_Exercise objective_:
Please report how many lines of the following entries hold the word "computer", giving the number alone.

(Collected data)
╔══

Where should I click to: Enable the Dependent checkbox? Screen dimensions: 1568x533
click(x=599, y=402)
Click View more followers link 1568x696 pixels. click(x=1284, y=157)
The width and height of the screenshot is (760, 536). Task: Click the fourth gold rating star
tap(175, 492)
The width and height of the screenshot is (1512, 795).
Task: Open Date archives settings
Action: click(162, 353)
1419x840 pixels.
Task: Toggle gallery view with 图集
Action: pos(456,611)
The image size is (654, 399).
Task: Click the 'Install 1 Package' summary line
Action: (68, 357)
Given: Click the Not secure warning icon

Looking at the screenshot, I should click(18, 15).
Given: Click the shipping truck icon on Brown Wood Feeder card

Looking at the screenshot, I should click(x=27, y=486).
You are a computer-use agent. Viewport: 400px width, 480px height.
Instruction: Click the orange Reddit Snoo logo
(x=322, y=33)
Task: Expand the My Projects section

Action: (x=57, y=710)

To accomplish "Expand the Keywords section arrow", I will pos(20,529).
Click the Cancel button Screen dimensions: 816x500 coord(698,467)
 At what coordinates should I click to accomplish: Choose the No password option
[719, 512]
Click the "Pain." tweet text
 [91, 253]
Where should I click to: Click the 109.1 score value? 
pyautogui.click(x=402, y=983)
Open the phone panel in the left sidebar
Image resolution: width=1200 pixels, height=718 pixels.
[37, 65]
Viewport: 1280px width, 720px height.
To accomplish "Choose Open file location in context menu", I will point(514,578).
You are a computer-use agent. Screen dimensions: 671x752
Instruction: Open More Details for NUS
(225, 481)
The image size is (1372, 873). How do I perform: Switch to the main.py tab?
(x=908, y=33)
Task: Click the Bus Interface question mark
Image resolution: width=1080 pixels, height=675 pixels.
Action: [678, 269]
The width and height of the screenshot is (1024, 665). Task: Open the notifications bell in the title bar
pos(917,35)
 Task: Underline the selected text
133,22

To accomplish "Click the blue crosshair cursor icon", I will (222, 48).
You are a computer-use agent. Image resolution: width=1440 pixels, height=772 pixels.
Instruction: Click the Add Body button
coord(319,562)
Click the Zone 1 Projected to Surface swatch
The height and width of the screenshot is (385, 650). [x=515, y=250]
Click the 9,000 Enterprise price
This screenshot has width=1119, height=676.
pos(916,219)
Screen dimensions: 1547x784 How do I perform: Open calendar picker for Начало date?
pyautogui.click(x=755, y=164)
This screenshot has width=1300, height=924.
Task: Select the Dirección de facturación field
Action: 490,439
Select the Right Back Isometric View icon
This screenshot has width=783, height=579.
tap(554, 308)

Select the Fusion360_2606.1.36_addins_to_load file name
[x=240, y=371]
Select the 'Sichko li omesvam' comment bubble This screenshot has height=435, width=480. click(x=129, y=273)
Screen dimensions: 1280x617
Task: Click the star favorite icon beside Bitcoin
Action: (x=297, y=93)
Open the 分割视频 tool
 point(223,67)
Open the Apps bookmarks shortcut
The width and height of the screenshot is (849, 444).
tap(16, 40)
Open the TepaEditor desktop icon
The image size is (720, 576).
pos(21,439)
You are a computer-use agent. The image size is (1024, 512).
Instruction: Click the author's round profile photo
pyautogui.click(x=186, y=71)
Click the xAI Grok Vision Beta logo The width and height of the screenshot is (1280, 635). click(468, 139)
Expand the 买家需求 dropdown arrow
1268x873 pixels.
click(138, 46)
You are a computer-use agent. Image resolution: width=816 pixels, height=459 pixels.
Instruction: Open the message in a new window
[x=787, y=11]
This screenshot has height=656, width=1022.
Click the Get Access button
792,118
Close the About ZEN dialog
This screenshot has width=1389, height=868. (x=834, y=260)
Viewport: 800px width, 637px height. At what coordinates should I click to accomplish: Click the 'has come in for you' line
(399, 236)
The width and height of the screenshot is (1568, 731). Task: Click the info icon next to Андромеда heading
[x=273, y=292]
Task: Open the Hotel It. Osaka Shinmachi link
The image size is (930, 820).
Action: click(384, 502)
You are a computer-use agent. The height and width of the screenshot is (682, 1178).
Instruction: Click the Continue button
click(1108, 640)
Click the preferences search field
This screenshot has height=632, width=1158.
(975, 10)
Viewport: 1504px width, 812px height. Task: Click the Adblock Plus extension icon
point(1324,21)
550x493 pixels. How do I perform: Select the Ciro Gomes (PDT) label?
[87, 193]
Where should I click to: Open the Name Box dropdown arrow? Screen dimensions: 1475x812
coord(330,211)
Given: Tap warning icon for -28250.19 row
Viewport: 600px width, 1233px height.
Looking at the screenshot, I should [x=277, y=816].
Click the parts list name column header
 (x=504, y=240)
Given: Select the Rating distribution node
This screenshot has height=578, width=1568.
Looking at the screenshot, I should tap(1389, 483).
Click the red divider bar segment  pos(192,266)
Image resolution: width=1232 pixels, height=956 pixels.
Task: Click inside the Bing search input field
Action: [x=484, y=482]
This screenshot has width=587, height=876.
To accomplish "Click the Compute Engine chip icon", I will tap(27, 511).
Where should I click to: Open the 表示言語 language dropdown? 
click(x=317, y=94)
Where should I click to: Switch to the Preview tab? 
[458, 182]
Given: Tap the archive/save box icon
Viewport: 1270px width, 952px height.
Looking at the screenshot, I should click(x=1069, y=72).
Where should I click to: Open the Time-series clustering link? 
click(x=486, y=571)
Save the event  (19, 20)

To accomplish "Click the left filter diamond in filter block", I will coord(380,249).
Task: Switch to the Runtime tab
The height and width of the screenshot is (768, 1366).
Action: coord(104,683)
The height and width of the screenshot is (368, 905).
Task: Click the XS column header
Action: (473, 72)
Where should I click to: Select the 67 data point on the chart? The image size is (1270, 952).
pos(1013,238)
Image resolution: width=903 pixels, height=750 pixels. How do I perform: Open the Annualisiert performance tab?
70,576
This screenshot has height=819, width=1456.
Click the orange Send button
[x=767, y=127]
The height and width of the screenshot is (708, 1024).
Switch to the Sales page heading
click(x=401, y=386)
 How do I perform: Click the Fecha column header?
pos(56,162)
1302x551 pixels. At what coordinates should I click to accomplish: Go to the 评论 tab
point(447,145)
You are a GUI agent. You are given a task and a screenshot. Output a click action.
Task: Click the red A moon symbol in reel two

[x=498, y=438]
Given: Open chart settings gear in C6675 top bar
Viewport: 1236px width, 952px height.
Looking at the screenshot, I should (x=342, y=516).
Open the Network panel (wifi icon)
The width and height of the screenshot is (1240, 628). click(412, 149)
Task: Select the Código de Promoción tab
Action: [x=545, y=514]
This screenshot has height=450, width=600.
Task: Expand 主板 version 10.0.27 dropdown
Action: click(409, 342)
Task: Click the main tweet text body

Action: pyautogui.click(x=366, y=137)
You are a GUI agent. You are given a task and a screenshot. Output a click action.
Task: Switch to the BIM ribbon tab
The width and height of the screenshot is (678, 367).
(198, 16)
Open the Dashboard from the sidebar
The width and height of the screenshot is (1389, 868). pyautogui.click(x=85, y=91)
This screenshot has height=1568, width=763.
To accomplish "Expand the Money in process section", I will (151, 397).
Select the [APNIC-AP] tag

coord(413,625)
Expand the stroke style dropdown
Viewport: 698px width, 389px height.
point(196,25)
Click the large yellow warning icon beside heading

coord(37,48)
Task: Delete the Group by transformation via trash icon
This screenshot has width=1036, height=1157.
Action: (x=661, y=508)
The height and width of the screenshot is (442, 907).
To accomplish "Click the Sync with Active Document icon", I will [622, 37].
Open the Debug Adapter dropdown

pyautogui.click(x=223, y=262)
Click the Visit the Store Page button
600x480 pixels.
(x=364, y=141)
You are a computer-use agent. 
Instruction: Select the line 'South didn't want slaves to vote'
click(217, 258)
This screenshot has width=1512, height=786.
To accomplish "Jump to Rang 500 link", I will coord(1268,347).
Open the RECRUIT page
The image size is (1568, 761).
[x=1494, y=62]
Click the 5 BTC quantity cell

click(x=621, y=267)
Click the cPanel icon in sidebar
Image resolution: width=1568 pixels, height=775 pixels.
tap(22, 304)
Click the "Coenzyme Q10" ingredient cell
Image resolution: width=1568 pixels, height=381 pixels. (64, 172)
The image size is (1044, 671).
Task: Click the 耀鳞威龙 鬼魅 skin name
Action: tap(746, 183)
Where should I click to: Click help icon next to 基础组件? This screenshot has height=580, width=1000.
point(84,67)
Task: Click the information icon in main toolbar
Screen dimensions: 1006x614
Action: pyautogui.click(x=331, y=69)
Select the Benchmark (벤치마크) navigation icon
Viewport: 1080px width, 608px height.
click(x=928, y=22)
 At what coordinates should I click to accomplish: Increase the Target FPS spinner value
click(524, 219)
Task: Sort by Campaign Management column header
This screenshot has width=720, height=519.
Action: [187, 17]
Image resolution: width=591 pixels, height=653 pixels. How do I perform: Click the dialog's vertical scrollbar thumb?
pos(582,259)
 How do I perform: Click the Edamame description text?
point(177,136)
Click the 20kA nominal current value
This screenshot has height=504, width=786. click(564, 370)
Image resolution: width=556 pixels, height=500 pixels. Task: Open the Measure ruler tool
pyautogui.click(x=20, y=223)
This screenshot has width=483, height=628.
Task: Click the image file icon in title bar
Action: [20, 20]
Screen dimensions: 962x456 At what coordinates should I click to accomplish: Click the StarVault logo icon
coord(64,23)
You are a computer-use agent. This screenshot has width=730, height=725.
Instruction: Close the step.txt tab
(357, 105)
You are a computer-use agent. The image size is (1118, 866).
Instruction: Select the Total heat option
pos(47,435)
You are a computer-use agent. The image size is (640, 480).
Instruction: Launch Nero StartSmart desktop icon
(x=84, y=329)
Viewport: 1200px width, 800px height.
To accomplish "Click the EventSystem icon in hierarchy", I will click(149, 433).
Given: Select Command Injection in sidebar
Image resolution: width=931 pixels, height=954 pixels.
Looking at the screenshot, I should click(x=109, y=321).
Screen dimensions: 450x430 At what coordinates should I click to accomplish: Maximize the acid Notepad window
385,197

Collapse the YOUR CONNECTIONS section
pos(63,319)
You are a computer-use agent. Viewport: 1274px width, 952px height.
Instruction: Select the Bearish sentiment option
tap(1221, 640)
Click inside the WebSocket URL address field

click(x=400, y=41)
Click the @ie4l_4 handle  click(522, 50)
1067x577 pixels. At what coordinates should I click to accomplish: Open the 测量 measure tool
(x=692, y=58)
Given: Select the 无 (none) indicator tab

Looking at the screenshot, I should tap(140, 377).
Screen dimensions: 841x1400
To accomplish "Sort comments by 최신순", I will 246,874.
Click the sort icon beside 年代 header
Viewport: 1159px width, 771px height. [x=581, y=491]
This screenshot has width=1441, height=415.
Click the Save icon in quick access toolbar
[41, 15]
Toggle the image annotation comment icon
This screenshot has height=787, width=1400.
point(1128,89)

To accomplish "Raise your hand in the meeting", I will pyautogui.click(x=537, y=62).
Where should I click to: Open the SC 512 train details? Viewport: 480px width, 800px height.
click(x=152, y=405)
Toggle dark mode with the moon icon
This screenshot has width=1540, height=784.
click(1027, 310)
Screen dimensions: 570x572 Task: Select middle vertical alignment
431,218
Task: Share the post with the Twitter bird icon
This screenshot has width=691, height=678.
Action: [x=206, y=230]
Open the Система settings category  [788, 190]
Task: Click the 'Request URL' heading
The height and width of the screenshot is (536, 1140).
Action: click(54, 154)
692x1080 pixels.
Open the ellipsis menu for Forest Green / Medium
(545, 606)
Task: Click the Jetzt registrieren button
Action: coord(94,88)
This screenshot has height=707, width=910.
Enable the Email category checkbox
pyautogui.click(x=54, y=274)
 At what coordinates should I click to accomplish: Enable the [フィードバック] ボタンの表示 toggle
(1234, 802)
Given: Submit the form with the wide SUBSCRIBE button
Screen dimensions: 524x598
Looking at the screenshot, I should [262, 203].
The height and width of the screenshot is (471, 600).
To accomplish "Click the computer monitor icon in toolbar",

╚══

_Answer to the problem_:
12